One of the issues that many solution providers find troubling about the concept of managed services is that, at least in theory, it devalues the importance of having a local presence. For years now many solution providers have been lucky enough to have to only really compete head to head with fellow solution providers with a physical presence in their local markets.
But that advent of managed services means that solution providers can more easily leverage the Internet to compete nationally across any number of vertical markets. And potentially worse still, it also means that solution providers around the globe can theoretically offer lower-cost services capable of competing with solution providers in any given local market.
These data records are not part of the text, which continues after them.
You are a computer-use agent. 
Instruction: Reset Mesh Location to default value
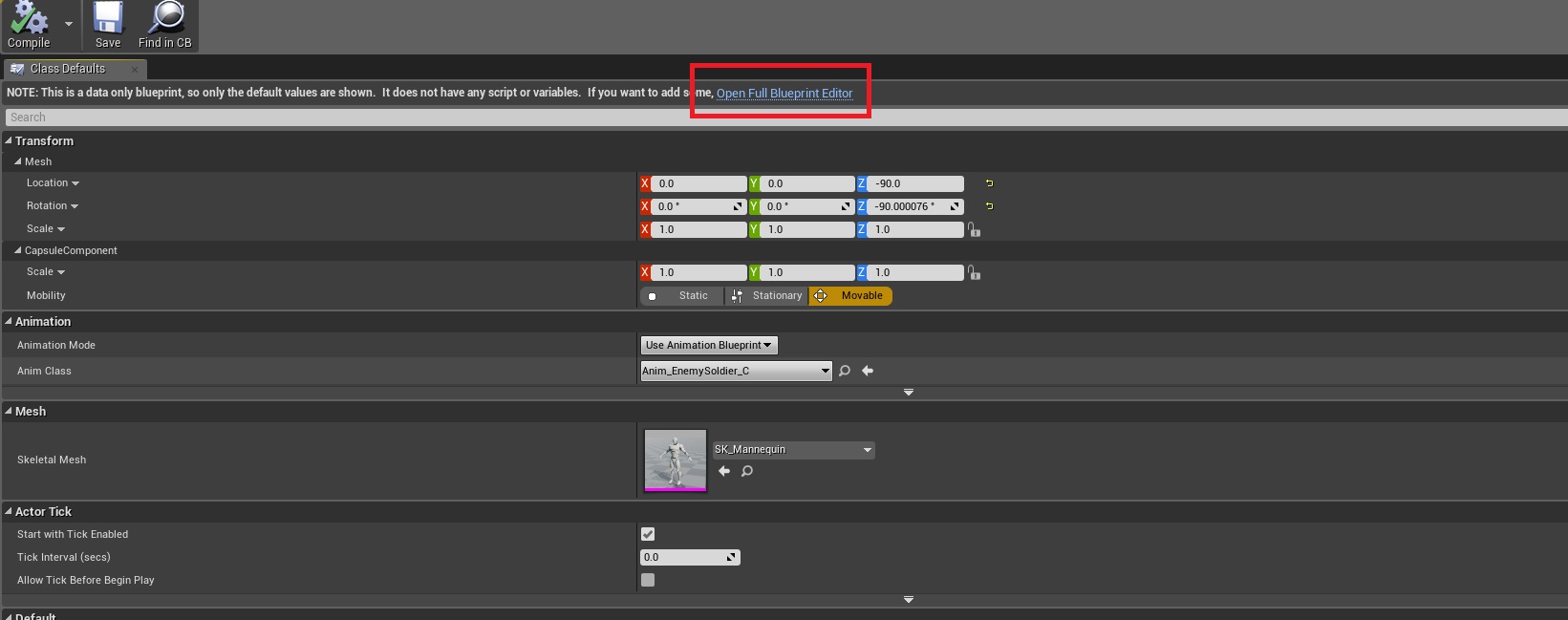pos(989,183)
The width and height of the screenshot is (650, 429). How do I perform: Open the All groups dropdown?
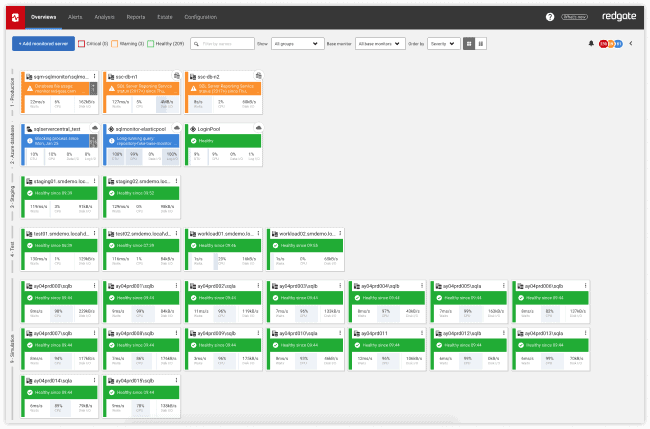point(297,44)
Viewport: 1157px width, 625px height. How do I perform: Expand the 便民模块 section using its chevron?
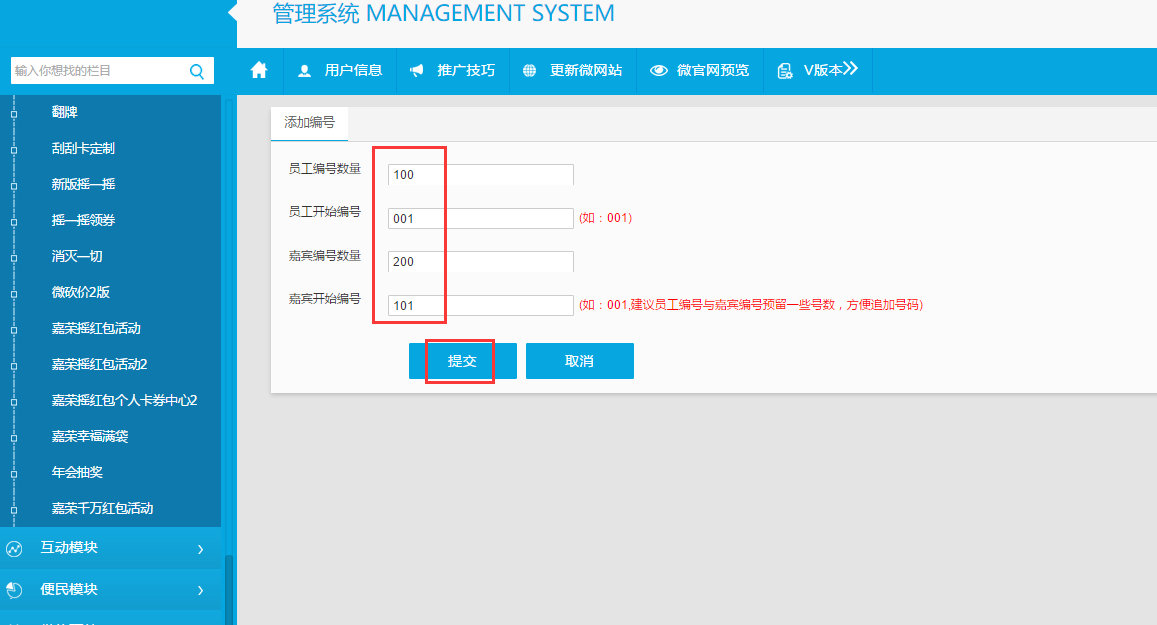(x=200, y=590)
The best-known example of this phenomenon in the channel is Zenith InfoTech, which leverages IT talent in India to provide managed services in partnership with local U.S. solution providers. The longer-term concern about this model is that it might not be long before Zenith InfoTech or some other company like it decides to start buying up U.S. solution providers as part of an effort to sell managed services directly.
Given the growing interest of IBM, Dell and Microsoft in the whole managed services category, this may not be a too far-fetched scenario, but the real question is just how practical would such an approach really be?
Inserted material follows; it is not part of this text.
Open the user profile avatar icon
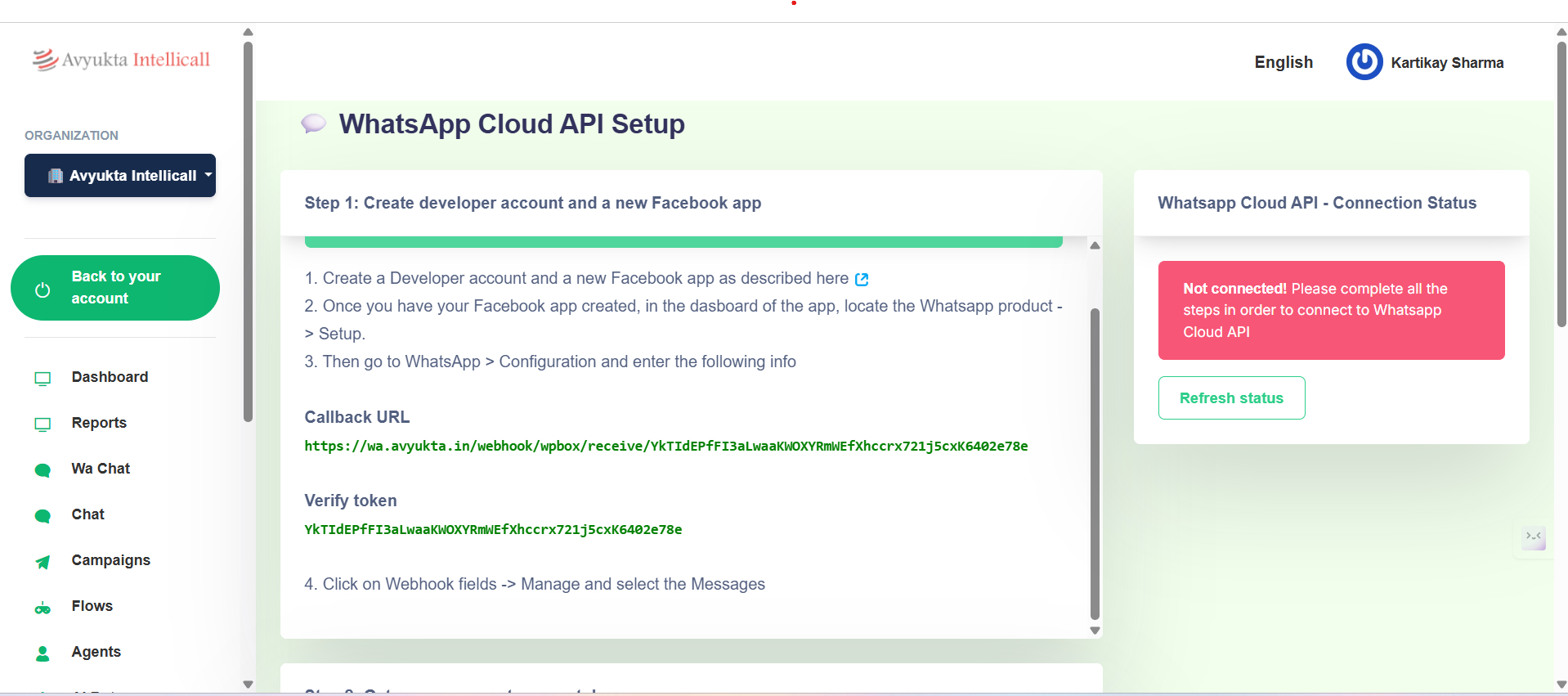 click(1364, 62)
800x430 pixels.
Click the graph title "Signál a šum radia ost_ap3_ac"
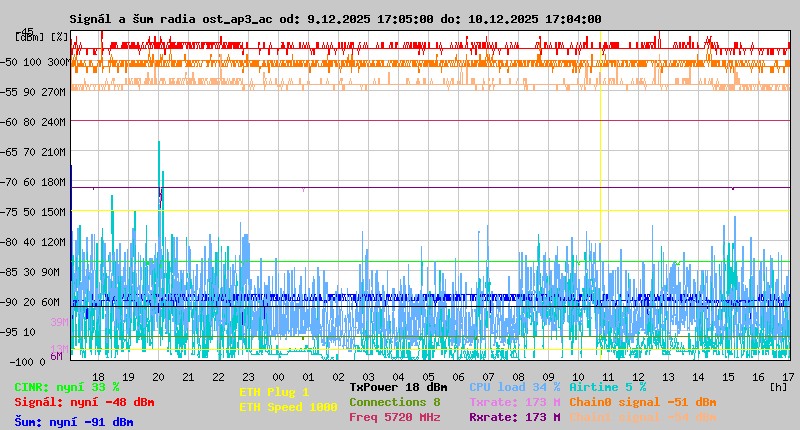click(x=166, y=19)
In an attempt to sort this out three economists from the Saunders School of Business at the University of British Columbia and the University of Paris have posted a paper that examines the threat that outsourcing poses to providers of services. Their conclusion is that the world is not as relatively flat when it comes to services as popular conception would have it. In particular, they note that a lack of proximity to the services provider tends to create cultural differences that ultimately increase costs while at the same time ready access to the same social networks tends to provide the local solution provider with an advantage when it comes to getting the contract in the first place.
The long and the short of this equation would then seem to suggest that the current collaborative approach to services where the local solution provider is augmented by a series of lower-cost offshore services is not some means to another end, but rather the right balance between two extremes. For solution providers, this will necessitate creating a business model based on an open IT architecture that will allow them to meld services from different third-party services with their own higher-margin services in a way that is virtually seamless to the end customer. Naturally, that’s going to be a lot easier said than done given all the potential cultural issues, so don’t be surprised if you see distributors stepping up more in 2008 to fulfill this role.
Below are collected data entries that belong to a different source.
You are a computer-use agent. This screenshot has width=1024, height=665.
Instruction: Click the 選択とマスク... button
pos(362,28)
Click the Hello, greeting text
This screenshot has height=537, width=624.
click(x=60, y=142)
For example, Tech Data is already foreshadowing a flexible, more open approach to managed services that will make it easier for solution providers to mix and match services provided by vendors, Tech Data and ultimately other solution providers. In essence, this would turn a distributor such as Tech Data into a global hub for delivering services rather than being thought of as a mere way station for products that are on their way and that customers think were actually shipped to them by somebody else.
What all this creates for the average solution provider executive in 2008 is the need to develop a better understanding about where their company fits in a global IT services economy. The local solution provider will retain and ultimately enhance their control over the local customers, but the tools they will use to accomplish that goal are going to look and feel a great deal different at the end of 2008 than they do right now.